The bidders had sought to include a clause that the second e-auction would be the final one.
“The maximisation of value is a real concern, however, concluding the resolution process in a time-bound manner is also equally important. If this clause is not accepted by the CoC, there is a probability that bidders could back out, or there will be a subdued interest in the process,” one of the sources said.
The bidders’ suggestion for rejection of “toppling bids” (accepting bids outside the e-auction) was accepted by the CoC.
However, the CoC’s decision on other demands of the bidders could not be immediately ascertained.
These include a request on the “transparency” in the extended challenge mechanism such as information on the number of bidders participating in the round and value of their bids. Further, the CoC was “undecided” on requests that the e-auction would be held even if there was only one bidder in the race, and also on following a “zero date” payment policy shifting from the date of non-objection certificates, like in other insolvency cases.

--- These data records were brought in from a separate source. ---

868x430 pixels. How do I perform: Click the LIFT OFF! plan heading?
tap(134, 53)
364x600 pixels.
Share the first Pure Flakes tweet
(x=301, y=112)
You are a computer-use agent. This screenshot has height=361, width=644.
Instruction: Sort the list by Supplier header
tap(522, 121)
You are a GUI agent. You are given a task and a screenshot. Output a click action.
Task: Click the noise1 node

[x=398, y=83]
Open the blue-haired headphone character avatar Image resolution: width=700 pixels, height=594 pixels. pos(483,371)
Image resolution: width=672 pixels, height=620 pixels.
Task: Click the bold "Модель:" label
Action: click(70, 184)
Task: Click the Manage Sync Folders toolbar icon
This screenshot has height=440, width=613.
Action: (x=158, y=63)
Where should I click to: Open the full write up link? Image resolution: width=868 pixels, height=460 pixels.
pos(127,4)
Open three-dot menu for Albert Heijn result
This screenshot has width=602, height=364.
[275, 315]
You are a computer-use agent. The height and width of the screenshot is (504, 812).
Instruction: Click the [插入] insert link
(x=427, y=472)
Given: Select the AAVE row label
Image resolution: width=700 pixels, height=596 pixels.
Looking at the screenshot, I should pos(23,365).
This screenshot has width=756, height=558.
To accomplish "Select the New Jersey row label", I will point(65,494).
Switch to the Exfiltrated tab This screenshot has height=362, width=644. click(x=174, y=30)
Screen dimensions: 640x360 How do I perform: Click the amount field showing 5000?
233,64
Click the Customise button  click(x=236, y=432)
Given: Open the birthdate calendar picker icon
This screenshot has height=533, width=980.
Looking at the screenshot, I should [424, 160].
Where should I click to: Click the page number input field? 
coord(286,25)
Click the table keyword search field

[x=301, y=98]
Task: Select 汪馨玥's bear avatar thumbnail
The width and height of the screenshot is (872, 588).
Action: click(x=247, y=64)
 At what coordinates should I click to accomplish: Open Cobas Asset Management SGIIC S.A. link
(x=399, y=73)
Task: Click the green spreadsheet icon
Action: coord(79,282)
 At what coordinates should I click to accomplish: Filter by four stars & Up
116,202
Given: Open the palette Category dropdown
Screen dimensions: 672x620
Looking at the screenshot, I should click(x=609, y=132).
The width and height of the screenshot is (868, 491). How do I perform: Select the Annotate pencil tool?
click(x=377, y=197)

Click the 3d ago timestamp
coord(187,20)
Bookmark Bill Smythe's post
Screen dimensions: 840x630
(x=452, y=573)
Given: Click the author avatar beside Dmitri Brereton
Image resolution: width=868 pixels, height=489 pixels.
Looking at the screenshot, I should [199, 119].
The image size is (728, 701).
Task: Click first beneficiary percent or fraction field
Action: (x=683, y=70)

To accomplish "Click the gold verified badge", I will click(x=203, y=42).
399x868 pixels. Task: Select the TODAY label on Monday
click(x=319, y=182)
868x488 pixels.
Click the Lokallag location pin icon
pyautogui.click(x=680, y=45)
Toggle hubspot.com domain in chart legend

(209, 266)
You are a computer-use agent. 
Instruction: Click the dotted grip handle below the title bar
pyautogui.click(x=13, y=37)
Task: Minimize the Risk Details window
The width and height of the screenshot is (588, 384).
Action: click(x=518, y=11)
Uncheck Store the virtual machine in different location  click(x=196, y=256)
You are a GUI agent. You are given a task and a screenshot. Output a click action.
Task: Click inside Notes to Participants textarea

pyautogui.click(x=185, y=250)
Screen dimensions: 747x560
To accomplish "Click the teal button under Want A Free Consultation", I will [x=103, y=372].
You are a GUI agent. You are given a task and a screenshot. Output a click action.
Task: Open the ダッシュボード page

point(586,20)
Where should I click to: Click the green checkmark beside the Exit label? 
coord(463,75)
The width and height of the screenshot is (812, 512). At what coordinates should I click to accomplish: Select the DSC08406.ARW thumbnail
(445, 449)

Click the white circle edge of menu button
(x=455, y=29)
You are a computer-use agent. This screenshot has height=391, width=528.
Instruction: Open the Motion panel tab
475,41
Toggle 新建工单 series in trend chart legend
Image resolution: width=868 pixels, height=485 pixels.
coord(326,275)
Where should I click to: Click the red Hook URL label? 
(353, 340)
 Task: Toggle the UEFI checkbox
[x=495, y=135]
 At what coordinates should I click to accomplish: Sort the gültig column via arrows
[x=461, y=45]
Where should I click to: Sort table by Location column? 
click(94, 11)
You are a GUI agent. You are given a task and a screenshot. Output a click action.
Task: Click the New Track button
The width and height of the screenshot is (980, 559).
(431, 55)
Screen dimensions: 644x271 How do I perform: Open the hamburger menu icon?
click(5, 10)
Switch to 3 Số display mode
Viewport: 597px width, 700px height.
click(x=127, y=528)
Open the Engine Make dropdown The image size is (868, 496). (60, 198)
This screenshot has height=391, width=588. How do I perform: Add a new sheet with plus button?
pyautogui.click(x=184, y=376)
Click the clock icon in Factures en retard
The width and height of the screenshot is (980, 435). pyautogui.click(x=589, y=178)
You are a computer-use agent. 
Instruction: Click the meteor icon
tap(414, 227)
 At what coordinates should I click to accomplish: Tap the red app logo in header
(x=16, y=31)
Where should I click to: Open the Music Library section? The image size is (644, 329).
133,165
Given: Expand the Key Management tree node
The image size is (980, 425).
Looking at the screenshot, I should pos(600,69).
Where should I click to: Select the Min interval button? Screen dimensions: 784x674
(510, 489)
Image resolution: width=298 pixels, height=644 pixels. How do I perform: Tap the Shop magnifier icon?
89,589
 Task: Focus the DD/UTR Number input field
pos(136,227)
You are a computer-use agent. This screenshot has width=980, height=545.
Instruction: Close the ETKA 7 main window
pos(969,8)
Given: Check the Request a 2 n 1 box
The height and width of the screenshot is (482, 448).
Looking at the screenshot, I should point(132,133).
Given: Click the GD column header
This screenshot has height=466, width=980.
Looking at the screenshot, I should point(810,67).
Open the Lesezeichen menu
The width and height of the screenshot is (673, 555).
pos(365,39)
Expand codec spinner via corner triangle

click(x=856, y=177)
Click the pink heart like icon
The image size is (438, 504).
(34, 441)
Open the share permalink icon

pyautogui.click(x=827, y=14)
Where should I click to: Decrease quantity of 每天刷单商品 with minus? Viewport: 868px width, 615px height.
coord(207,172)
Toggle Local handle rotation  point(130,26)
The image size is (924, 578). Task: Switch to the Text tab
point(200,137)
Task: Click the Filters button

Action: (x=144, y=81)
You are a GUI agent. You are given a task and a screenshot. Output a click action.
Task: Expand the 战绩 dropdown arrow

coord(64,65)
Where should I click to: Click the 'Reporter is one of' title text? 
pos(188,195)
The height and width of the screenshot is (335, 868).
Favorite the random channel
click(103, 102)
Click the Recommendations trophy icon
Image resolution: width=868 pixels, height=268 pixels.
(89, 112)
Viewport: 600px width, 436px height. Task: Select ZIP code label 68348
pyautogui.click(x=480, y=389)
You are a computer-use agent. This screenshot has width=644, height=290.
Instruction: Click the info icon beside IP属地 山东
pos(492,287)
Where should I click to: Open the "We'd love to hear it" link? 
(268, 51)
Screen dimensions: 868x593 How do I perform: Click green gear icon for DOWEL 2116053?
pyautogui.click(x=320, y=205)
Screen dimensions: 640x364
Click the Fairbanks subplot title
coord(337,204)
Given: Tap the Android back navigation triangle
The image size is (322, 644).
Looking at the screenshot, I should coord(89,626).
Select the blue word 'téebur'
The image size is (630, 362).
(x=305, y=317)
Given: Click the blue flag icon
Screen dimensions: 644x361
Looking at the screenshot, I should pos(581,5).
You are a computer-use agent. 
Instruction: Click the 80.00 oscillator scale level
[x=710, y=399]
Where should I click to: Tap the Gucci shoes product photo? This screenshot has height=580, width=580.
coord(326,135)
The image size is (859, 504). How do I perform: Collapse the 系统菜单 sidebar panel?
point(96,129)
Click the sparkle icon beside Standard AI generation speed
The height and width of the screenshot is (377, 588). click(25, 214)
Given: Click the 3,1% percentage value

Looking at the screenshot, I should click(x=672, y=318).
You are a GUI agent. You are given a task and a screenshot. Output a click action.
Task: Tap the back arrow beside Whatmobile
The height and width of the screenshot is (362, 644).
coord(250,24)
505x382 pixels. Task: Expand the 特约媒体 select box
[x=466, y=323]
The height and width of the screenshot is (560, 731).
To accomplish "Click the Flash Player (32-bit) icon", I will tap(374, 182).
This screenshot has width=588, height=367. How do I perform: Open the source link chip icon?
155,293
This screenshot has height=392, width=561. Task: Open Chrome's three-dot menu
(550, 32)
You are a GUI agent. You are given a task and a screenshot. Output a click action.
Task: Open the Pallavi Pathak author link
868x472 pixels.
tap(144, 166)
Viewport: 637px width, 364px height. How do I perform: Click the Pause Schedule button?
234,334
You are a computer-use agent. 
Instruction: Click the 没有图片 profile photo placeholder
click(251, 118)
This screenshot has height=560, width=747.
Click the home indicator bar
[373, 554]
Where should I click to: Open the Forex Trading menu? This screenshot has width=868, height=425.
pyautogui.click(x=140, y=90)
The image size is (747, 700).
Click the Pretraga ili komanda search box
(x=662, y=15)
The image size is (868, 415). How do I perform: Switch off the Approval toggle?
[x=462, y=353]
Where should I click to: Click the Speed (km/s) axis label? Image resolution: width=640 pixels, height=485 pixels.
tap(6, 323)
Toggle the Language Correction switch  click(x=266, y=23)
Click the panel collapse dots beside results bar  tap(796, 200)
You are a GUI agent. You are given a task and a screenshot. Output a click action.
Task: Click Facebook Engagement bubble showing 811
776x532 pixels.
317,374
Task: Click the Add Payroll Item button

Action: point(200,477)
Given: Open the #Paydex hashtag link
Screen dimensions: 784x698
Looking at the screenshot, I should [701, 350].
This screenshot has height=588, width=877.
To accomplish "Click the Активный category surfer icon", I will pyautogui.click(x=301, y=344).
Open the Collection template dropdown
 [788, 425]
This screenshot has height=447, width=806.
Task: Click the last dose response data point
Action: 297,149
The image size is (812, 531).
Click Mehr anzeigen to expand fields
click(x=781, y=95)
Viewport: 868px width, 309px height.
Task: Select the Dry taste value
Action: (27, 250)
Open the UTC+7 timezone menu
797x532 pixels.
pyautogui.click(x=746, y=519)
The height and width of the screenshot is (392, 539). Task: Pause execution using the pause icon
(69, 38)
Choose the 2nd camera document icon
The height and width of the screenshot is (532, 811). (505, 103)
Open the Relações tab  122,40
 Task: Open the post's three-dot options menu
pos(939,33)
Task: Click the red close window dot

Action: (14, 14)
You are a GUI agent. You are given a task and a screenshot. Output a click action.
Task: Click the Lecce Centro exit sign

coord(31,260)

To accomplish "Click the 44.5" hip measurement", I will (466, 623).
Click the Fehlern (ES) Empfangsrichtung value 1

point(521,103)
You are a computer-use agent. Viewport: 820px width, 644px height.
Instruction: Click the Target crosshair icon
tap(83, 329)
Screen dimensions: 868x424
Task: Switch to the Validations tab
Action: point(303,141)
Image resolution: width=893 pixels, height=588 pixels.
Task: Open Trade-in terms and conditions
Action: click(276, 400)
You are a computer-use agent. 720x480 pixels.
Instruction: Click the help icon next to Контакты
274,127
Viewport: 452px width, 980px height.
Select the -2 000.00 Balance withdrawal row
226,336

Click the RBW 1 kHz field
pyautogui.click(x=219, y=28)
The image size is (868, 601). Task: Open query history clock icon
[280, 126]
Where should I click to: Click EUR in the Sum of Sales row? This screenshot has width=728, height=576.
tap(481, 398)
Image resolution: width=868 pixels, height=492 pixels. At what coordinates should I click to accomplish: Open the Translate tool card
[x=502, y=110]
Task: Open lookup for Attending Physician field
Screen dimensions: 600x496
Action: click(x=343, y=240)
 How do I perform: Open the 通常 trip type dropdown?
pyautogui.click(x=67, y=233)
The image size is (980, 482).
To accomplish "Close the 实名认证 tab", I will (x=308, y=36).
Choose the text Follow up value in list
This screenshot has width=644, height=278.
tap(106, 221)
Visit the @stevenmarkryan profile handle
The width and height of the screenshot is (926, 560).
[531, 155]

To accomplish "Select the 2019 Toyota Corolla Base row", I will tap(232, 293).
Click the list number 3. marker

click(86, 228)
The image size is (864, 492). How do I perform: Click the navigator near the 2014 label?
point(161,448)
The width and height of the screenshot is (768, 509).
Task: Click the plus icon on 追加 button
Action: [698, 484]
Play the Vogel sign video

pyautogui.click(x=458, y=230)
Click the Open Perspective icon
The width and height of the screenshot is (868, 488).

According to the present zero date policy, the successful bidder gets 90 days from the day of National Company Law Tribunal’s (NCLT) approval, while the bidders want 90 days’ time to start from the date of receipt of non-objection certificates. Generally, lenders issue NOCs only after NCLT approvals are received.
The bidders’ request for changes in the terms of ‘force majeure’, which were the bone of contention between the lenders and bidders, was also yet to be decided.
The second round of e-auction (or the extended challenge mechanism) was postponed twice in the past due to myriad reasons, including legal tangles. The first round of auction was held on December 21, 2022.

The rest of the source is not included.